== Source document ==
I also prefer to alternate sitting with standing throughout the day. Another idea is to sit on an exercise ball, which I found did help me move a bit more and is good for stretching. Experiment with standing breaks to see if they make you feel better. Some people sit on the exercise ball itself or you can purchase a “chair” on wheels that holds the ball.
• Stretch Frequently. During those breaks throughout the day I will try to stretch. I notice my hamstrings and hip flexors become especially tight while sitting. I also sometimes try to massage my shoulders and neck area where I find I tense up. There are many guides online that offer stretching tips for office workers in particular. If you have room for it, have a yoga mat set up so you can easily take a stretching break. There are also stretches you can do while standing.
• Park Far Away. Get some extra steps in by parking far away from your office door. I practice this same tactic when I run errands. If you drive to off-site meetings for work, do the same upon arrival. By parking far away, I also have noticed an added bonus, I receive fewer of those pesky door dings from other drivers! Another idea is to take the stairs instead of the elevator at your office.
• Invest in a Step Counter. Consider purchasing a smart watch or pedometer to help you meet your daily activity goal while working at a desk. While these devices can become pricey, there are also plenty of affordable options these day. I purchased a simple step counting watch for this purpose. My daily goal is 10,000 steps.
Desk Job Fitness
Sitting at a desk for work does not have to be a detriment to your health. While it’s true that a lot has changed in our society and many workers find themselves using a desk and computer in order to do their jobs – there are still ways to learn how to stay active at a desk job.
Even if you have been sitting at a desk job for many years, these simple tips can help jumpstart your health and put you on a path that includes greater activity, increased movement and mindfulness during the work day.
Do you have an office job? How do you stay in shape at your desk job?
6 thoughts on “How to Stay Active at a Desk Job”
===
== Data to examine ==
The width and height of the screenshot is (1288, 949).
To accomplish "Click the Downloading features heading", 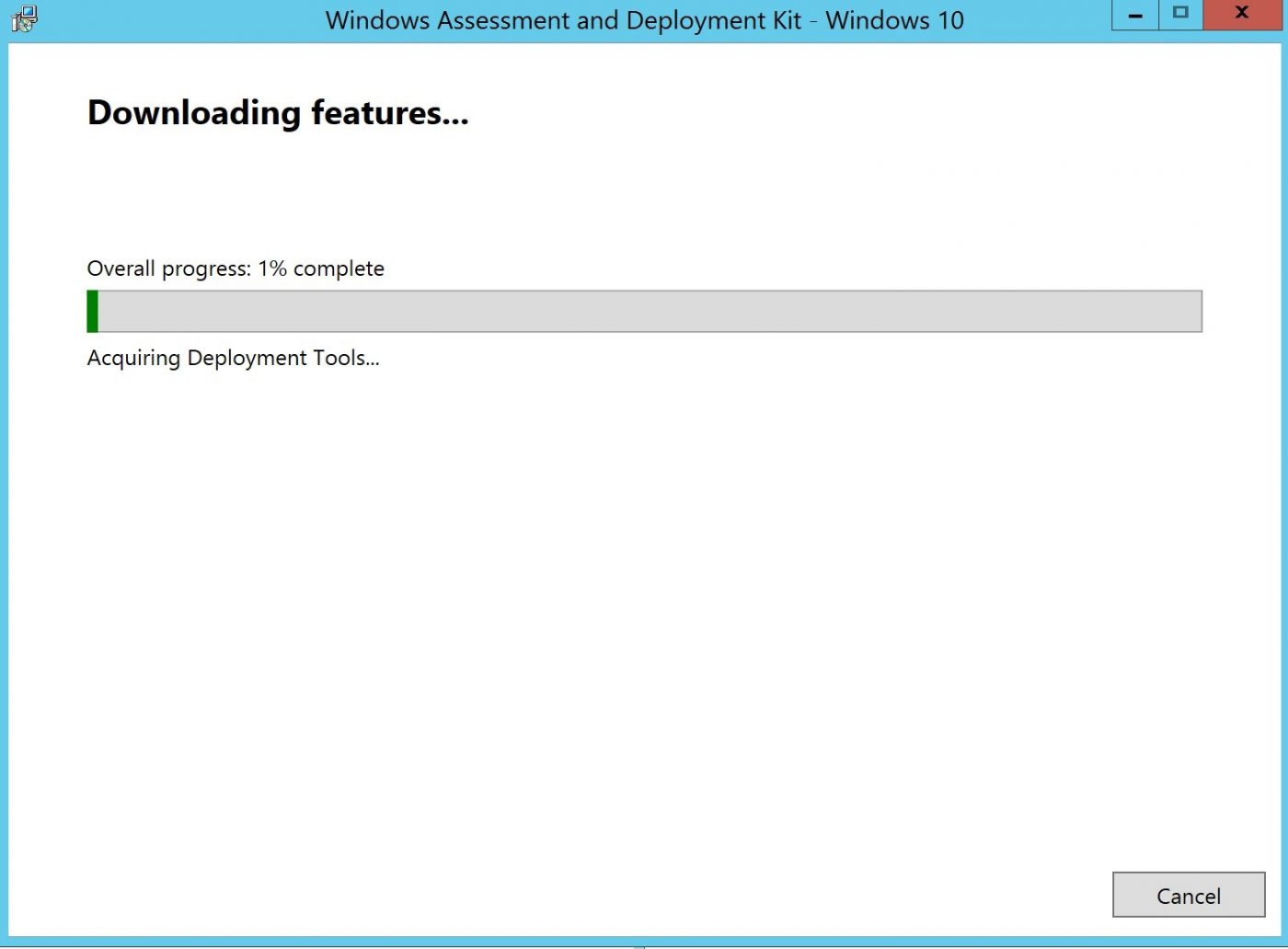I will coord(277,112).
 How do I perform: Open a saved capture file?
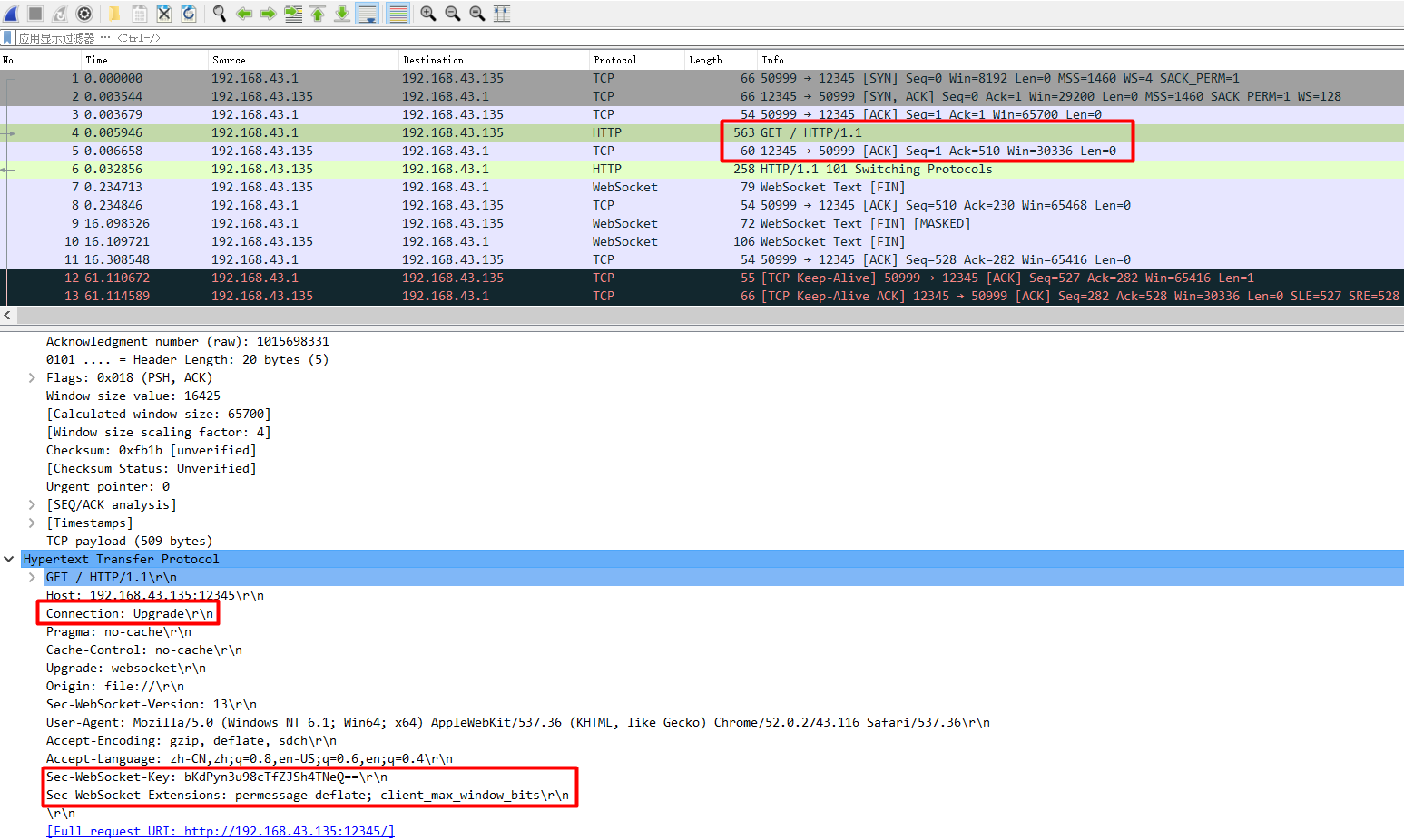point(114,13)

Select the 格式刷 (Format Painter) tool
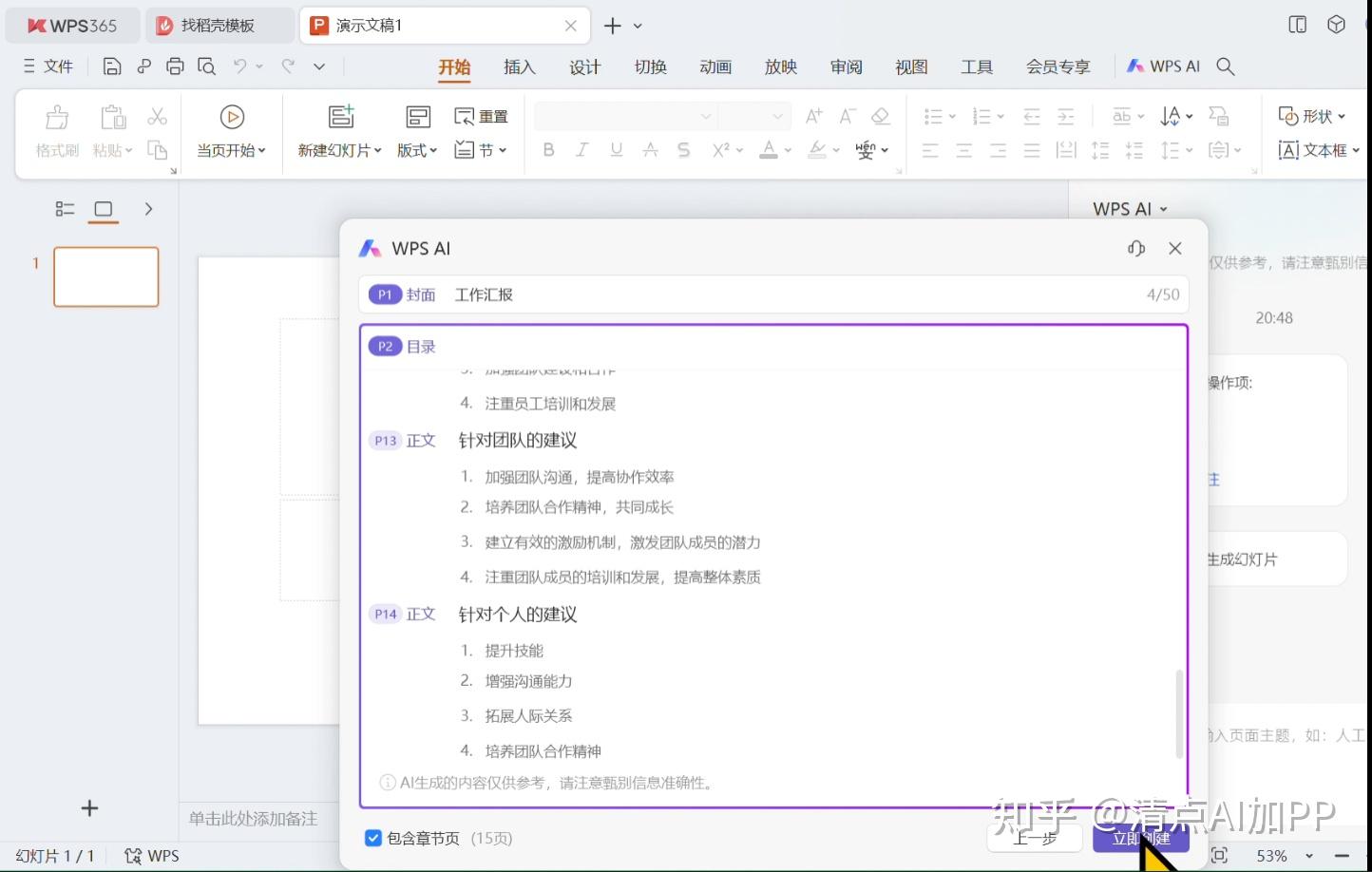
===
## Work item A
Return the part of the article on staying active at a desk job from "Even if you" up to and including "your desk job?", copied word for word.
## Work item B
In the article on staying active at a desk job, which muscles does the writer say become especially tight while sitting?
## Work item C
Continue the article on staying active at a desk job, picking up right after its last line.

## Answer space A
Even if you have been sitting at a desk job for many years, these simple tips can help jumpstart your health and put you on a path that includes greater activity, increased movement and mindfulness during the work day.
Do you have an office job? How do you stay in shape at your desk job?

## Answer space B
The hamstrings and hip flexors.

## Answer space C
Great post, Holly! Super tips for someone like me that has 10 hour shifts at the office. Winter months can be loooong …
Great tips! I have an inbetween job where I have the chance to walk or sit throughout the day! I like the tip about parking father away from your building. If you live close, you could even ride your bicycle to work! :0)
Holly, I can totally relate to this and am currently sitting on my rump. I actually have a stability ball in my office, but it's a little to short for my desk (I was going to use it as my chair). I would love a treadmill desk$$$! 🙂
My old job also did a pedometer challenge and let us take one 15 minute walking break per day. We could also sit on exercise balls to help strengthen our core. Now that was a work out!
I have a desk job, but six months ago the implemented a pedometer challenge, so now all of us are going crazy to try to get steps in. It's nice, because the office can't really frown on you taking quick walk breaks during the day if they came up with the challenge!
I don't have a job where I sit at my desk a whole lot, but I enjoyed your tips. I especially think your tip #2 to drink more water will help with tip #1 to take little trips . . . to the bathroom.
A similar topic research report was published about 2 months ago stating that just 3 hours of sitting once one got home (i.e. in front of the computer blogging UGGG or watching tv) increased one's chance of heart attack and type 2 diabetes by 47% – scary!